Bij een moderne inventarisatie van aanduidingen voor beroepen komt men natuurlijk wel meer beroepsgroepen tegen waarbij de vlag de lading niet dekt: denk aan de loodgieter, de melkboer, of de vrouwelijke predikant, die zich toch dommee laat noemen. In deze gevallen is de beroepsaanduiding wat conservatiever dan het vak, en heeft die niet de ontwikkelingen binnen dat vak, of binnen de groep van beroepsbeoefenaren gevolgd. Bij rietteler ligt
dat anders. Binnen de inheemse rietcultuur als zelfstandig vak hebben zich geen ontwikkelingen voorgedaan die het woord rietteler minder adequaat hebben gemaakt - het woord is van begin af aan niet adequaat geweest. De discrepantie tussen de letterlijke betekenis van rietteler en de inhoudelijke aard van de werkzaamheden is niet ontstaan door een verandering, maar door een overname, uit een totaal ander vak, dat met de inheemse rietcultuur alleen de naam van het gewas (en niet eens het gewas zelf) deelt. Dat die overname kon plaatsvinden, wijst erop dat het object van de werkzaamheden als benoemingsmotief zwaarder heeft gewogen dan de werkzaamheden zelf.
6. Conclusie
We zetten bij wijze van samenvatting onze belangrijkste conclusies hier op een rij.
De rietcultuur in Nederland heeft gedurende de 20ste eeuw belangrijke veranderingen ondergaan:
1. | Een belangrijke vooroorlogse toepassing van het riet, namelijk die van vorstbescherming, is volledig verloren gegaan. |
2. | Na de oorlog is het beheren van rietvelden en het snijden van riet geprofessionaliseerd en verzakelijkt. |
Deze ontwikkelingen hebben voor de taal van de rietcultuur belangrijke gevolgen gehad. Met de eerste ontwikkeling hangt samen dat sluik, oorspronkelijk de aanduiding voor (blad)riet, overging op het meegemaaide onkruid toen dat de functie van bedekkingsmateriaal ging overnemen. Niet de vorm (ten onrechte gekarakteriseerd als ‘slap neerhangend’), maar de functie (‘bedekkend’) is het bindende en bepalende element in de gewassen die met dit woord worden aangeduid.

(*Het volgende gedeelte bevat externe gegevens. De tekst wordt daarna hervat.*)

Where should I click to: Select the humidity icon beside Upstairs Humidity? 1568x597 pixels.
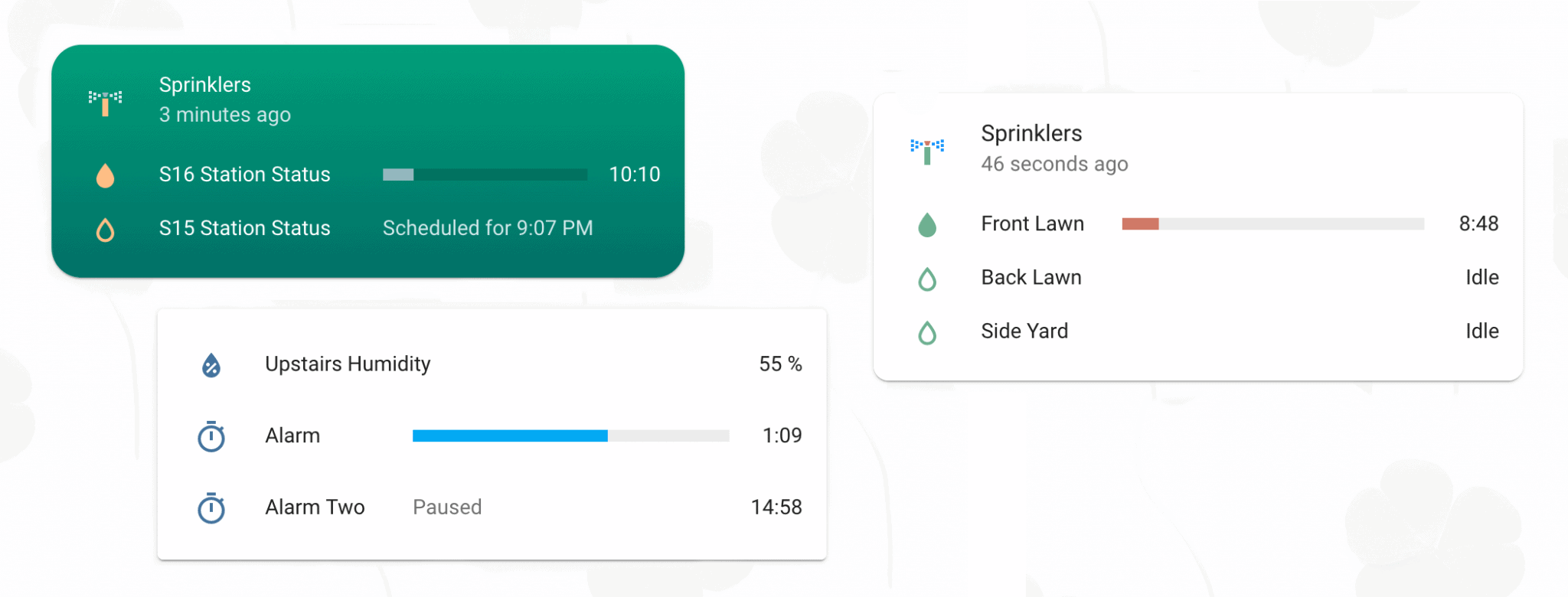[211, 366]
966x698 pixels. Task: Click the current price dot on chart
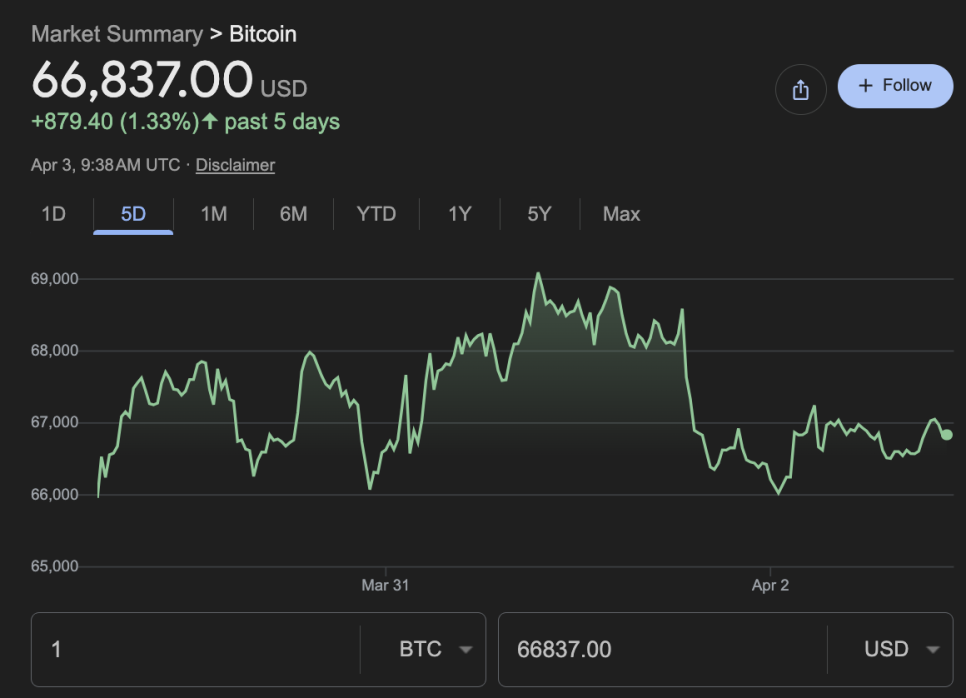coord(947,434)

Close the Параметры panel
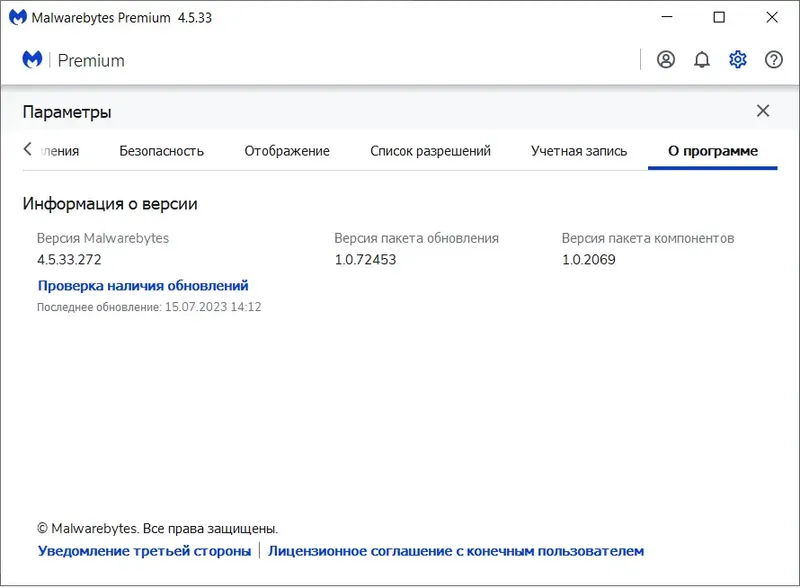[x=763, y=111]
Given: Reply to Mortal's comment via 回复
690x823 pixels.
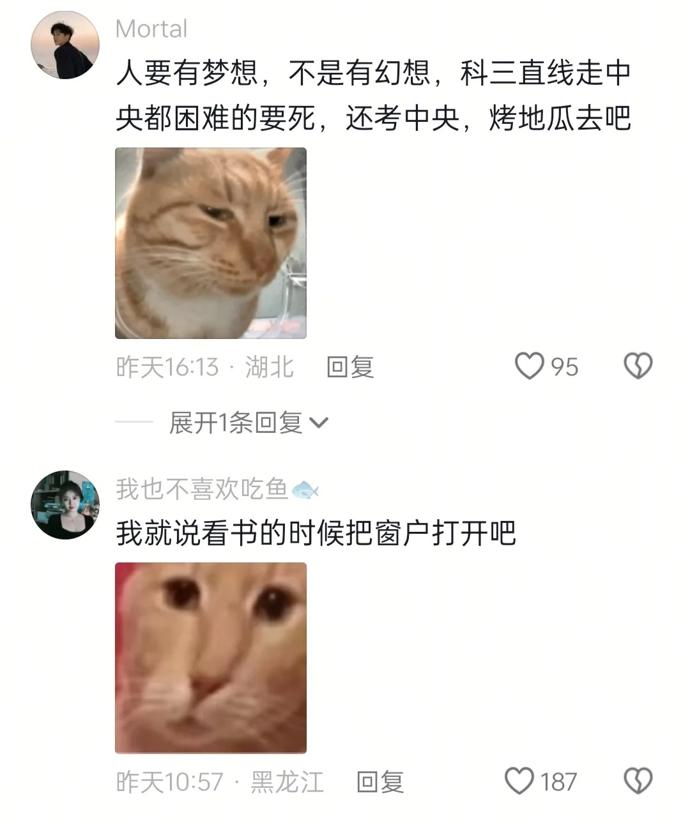Looking at the screenshot, I should point(350,366).
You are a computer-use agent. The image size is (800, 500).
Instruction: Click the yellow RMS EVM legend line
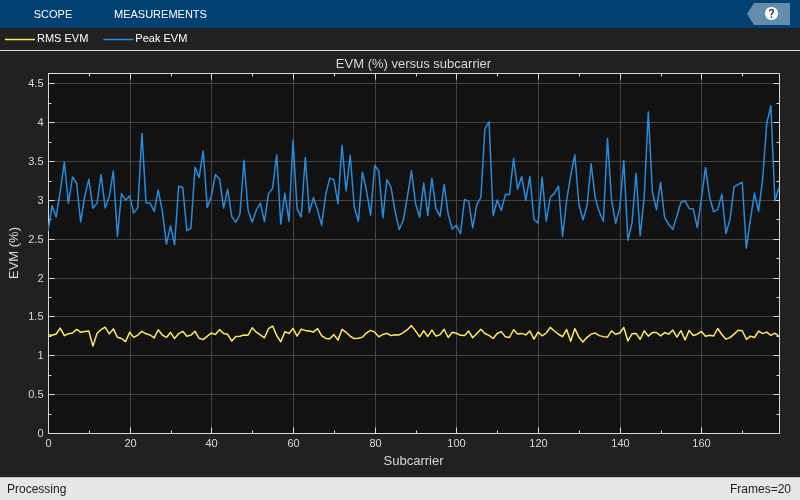tap(20, 39)
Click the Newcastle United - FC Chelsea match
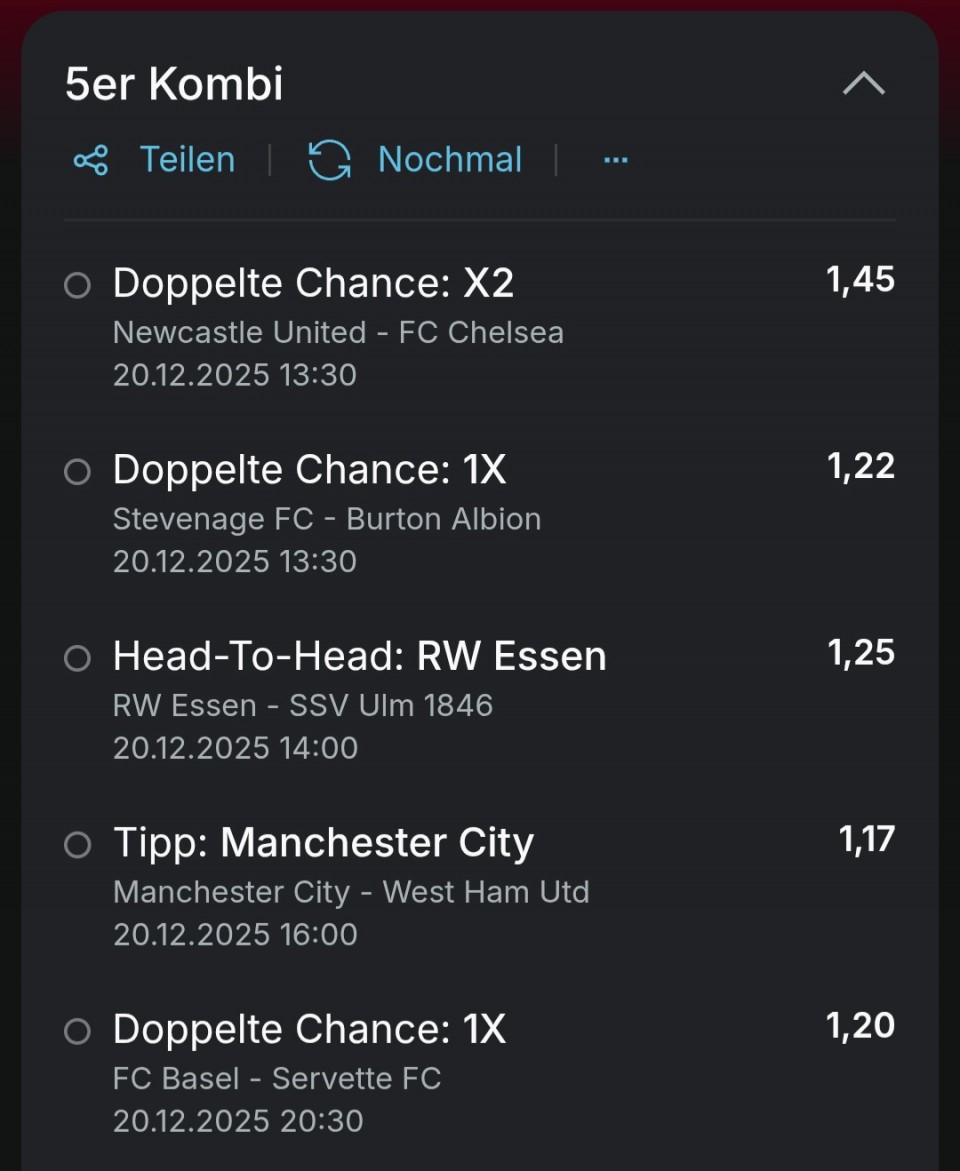 [x=338, y=332]
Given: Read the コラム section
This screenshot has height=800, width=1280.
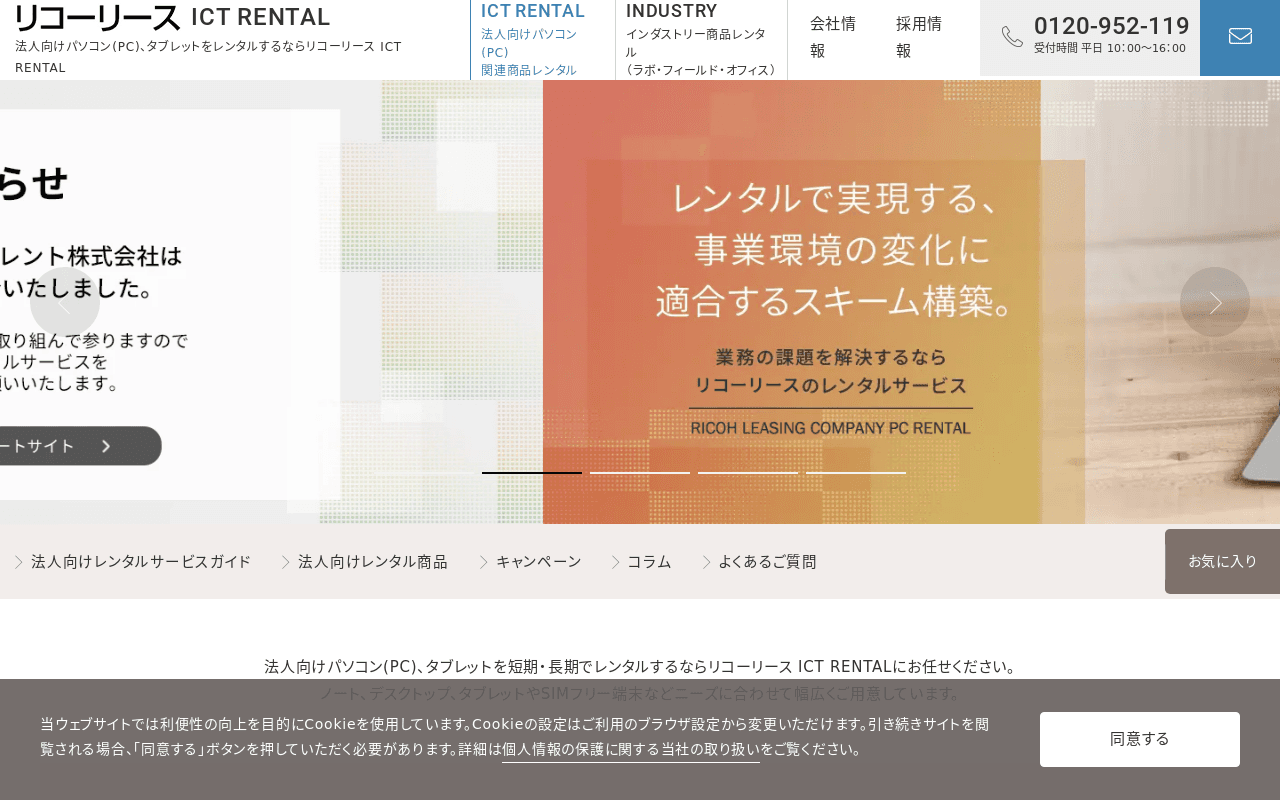Looking at the screenshot, I should tap(649, 561).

De verzakelijking van de rietmarkt heeft tot gevolg gehad dat het ‘onsje meer’ van bijklussende boeren verdween, omdat werkers die volledig van de riethandel afhankelijk waren op de kleintjes gingen letten. Zo werd vim van ‘iets meer dan 100’ tot ‘exact 100’. Dat het rietsnijden als afzonderlijk vak nog maar kort bestaat, blijkt in de taal uit het merkwaardige verschil tussen beroepsactiviteiten en beroepsaanduiding bij de rietteler. Deze tegenstrijdigheid kan men oplossen door een import te veronderstellen uit de uitheemse rietcultuur, die zowel qua gewas als qua verbouwingswijze volledig afwijkt van de Nederlandse rietcultuur. Deze ontlening heeft plaatsgevonden na de tijd waarin voor bijvoorbeeld het WNT de rietcultuur volkomen samenviel met de teelt van suikerriet.
Bibliografie:
Kuit, K. | ||
2002 | Bladriet of dikke bossen. De Silehammer (Hist, vereniging IJsselham) 10 nr. 4, p. 111-113. | |
Scholtmeijer, H. | ||
2002 | Water, werk, woorden. Vier vaktalen uit het westen van Overijssel. Kampen: IJs-selacademie. | |
Stapelkamp, Chr. | ||
1950 | Vijn-vijm-vim-viem. Taal en Tongval 2, p. 44-54. | |
Van Dale | ||
199913 | Groot Woordenboek der Nederlandse Taal. Utrecht/Antwerpen. | |
Vries, J. de, | ||
1971 | Nederlands etymologisch woordenboek. Met aanvullingen, verbeteringen en woordregisters door F. de Tollenaere. Leiden: Brill. | |
Weijnen, A.A. | ||
2003 | Etymologisch Dialectwoordenboek. Tweede, verbeterde en vermeerderde druk. Den Haag Sdu. | |
Woordenboek der Nederlandsche Taal. | ||
's-Gravenhage etc. 1882-1998. |
- voetnoot1
- Informatie over de rietcultuur is, tenzij anders vermeld, afkomstig uit Scholtmeijer 2002 en de daar vermelde bronnen. Graag bedank ik ook hier de gebroeders Dolstra, riettelers te Kalenberg, die mijn belangrijkste bron zijn geweest op het gebied van de rietcultuur en riettelerstaal.
- voetnoot2
- ‘Natuurlijk’ heeft in het geval van de Noordwest-Overijsselse meren en plassen een betrekkelijke betekenis: ze zijn ontstaan ten gevolge van de veencultuur. Smalle legakkertjes waar via natte vervening gewonnen turf te drogen werd gelegd (zgn. weerribben), zijn bij storm in het omringende water verdwenen.
- voetnoot3
- We kunnen ons afvragen of de WNT de rietcultuur en het sluik ook anders geobserveerd heeft dan vanuit het Leidsch Dagblad. Observaties in het rietland hadden het WNT ook voor andere valkuilen kunnen behoeden, zoals de omschrijving van de rietuil als ‘zeker soort uil’. De rietuil is namelijk een vlinder.
- voetnoot4
- Ook elders in ons taalgebied komt vimme, vumme, vijm o.i.d. nog wel voor.